Even Better than Aldi

Posted on September 21, 2016 by Ash Bennett

Most of your customers do their grocery shopping at Woolworths and Coles. However, with limited variety and very limited customer service, Aldi’s sales are forecast to rise almost 90 per cent over the next four years, and they are taking customers left, right and center from the previously untouchable BIG 2.

What is Aldi’s secret? That’s easy… It’s cheap. So cheap, that the $200 spend, that gives you half a trolley in Woolworths, is billowing over at Aldi’s.  We are hooked on Aldi, whether it’s for 25% cheaper groceries or the fantastic plastic in the middle aisle. And that’s what we want isn’t it? Cheap. The Big 2 know it. They reeled us in with $2 milk, and now they’re thinking that $8 cooked chook might hook us as well.

Yes, we’ve been going a little, budget-crazy. It’s the mortgage, the bills and the kid’s karate class. Yet there are words in our heads; erosion, pollution, fossil-fuel overconsumption.
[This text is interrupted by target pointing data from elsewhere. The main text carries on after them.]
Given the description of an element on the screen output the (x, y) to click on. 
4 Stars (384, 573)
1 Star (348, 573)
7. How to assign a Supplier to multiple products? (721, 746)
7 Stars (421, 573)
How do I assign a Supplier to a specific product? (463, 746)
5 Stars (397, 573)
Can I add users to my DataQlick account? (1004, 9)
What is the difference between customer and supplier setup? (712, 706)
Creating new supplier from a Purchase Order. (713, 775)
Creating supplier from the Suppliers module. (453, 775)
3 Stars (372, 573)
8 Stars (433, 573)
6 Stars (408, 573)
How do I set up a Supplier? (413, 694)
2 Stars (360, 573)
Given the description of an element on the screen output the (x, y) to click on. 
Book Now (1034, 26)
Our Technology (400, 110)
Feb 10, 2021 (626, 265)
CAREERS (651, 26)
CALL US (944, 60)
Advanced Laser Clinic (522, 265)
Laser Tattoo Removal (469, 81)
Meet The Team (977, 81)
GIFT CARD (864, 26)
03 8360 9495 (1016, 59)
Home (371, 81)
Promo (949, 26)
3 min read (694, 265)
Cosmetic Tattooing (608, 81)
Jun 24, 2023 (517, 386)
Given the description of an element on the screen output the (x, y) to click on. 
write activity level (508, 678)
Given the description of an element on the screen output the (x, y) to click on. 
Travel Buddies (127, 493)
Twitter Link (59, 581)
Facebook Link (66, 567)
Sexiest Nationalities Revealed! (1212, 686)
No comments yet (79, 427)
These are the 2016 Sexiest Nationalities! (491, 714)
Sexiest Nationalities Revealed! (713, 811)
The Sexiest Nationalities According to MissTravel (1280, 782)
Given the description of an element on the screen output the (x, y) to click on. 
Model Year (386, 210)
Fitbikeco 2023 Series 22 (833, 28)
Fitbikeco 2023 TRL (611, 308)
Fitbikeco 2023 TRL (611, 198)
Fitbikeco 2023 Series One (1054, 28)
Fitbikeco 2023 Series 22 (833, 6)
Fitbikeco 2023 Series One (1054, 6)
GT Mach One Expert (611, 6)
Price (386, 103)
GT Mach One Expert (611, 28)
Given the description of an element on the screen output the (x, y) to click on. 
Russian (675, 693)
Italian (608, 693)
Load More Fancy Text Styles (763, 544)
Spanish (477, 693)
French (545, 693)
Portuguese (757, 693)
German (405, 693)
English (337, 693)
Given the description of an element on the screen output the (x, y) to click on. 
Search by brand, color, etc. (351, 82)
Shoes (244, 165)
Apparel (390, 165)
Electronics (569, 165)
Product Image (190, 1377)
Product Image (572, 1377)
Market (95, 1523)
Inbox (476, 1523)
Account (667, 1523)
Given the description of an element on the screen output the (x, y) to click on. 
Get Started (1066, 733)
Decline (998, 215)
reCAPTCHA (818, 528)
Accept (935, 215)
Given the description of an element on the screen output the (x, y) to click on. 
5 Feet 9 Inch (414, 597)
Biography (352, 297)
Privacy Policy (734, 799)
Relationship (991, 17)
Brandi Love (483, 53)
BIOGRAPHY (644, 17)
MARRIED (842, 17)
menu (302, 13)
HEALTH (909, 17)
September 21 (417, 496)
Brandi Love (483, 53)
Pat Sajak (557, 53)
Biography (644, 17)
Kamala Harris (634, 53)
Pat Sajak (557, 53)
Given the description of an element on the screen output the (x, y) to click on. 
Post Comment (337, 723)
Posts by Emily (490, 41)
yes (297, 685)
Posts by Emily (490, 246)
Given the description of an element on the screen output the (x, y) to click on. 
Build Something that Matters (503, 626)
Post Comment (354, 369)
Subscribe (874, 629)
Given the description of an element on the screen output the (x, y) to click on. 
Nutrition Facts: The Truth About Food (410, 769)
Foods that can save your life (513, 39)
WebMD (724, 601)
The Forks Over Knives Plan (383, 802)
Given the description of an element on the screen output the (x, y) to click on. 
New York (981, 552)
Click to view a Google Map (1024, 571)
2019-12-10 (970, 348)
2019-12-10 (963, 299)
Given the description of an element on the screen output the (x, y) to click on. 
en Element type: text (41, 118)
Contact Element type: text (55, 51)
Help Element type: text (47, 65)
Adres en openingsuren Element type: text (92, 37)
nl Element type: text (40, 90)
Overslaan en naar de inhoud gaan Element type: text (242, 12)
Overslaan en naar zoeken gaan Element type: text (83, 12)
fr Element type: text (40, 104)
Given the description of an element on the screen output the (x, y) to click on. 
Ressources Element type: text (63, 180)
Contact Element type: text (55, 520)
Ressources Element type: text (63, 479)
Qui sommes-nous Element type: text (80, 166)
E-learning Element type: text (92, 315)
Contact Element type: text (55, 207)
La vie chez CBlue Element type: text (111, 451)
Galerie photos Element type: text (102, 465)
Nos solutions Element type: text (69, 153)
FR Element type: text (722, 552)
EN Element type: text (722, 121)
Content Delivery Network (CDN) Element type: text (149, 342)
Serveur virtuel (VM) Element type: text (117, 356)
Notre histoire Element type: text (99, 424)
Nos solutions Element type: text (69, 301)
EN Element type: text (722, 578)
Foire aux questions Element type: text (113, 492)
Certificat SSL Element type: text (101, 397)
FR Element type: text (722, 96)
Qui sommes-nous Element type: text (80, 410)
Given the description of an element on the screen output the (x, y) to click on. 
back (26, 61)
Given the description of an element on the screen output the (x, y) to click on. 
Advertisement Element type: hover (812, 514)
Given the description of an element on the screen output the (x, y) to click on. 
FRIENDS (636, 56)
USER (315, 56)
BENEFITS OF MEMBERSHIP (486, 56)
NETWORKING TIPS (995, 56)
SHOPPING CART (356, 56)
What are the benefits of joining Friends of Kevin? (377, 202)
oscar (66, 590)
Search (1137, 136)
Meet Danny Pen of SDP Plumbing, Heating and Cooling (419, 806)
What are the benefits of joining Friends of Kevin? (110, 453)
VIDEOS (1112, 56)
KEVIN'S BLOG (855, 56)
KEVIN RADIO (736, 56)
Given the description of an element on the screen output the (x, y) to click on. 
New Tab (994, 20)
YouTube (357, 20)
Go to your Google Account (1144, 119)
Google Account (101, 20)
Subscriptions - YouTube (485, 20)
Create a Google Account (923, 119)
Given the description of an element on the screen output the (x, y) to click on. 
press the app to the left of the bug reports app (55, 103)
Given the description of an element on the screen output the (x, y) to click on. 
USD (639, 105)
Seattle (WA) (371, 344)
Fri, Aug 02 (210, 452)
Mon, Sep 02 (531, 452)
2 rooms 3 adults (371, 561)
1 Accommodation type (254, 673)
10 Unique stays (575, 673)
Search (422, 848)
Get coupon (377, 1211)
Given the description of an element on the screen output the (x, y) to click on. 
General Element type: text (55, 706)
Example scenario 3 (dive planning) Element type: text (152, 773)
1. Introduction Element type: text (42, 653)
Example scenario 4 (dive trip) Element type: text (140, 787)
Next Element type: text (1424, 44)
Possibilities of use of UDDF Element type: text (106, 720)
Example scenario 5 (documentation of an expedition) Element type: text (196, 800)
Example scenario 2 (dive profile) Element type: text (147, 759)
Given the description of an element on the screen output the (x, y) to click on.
Technical words, when something is half-price and the array of choice is disorientating. We hold that piece of fruit and wonder, how much nutrient can really remain after all the miles it has travelled and what synthetic chemicals were necessary to keep it in that perfect shape. We hold up a can, imported from far off South Africa, and try not to think about the cheap labour. There is the thing, plastic wrapped on the bench and we try to forget it was once an animal, but we hope its treatment was fair. And the wheat… it’s giving us a belly ache.

Is cheap really all we ever wanted, or is it just that we slowly lost touch with any other option? We feel trapped, and deep down know, if there was a choice, we want to participate.

Paddock to plate restaurant and cafes are opening up. They are still rare, and hard to find and if you go this route you will be special; your customers will love you. They have been looking for connection. They want access to small-scale, local farms. They want to taste greens that have been cut in the morning, and delivered in the afternoon. They have heard of heirloom fruits and vegetables, so unlike the supermarket monochrome. The purple garlic, three coloured corn, tomatoes that are peculiarly pendulous and strawberries, rumoured to taste like your grandmother’s childhood. Your customers want to know their animals have been treated humanely; from the bottom of their hearts they want to know that. The farmer still holds legendary status in this culture and when the cafe owner can say, they know their grower personally, it is seen as the ultimate choice in fair trade. Your customer knows it will cost a little more, but when money is changed hands on a local scale, whether it be to your restaurant, or to a local farm, it is understood that this money is not going to some faceless corporation but back to the local community.

There is a recipe here. One that is not quite grasped but is slowly becoming ultimately more palatable. It is true sustainability. A word whose meaning may have been lost in the haste in which marketers use it. Yet it is a word that conjures up a long-term view; it lasts, it nourishes, it gives life. That’s what this local food movement is all about. The local grower takes your money, and very soon, he is spending it in the same economy and it won’t be long before the six degrees of separation catches up, and all involved benefit, in the best possible way.

If we take a hold of this, ‘paddock to plate’ way of it eating and shopping, it will make us richer in the long run… unlike, the greasy, $8 chicken.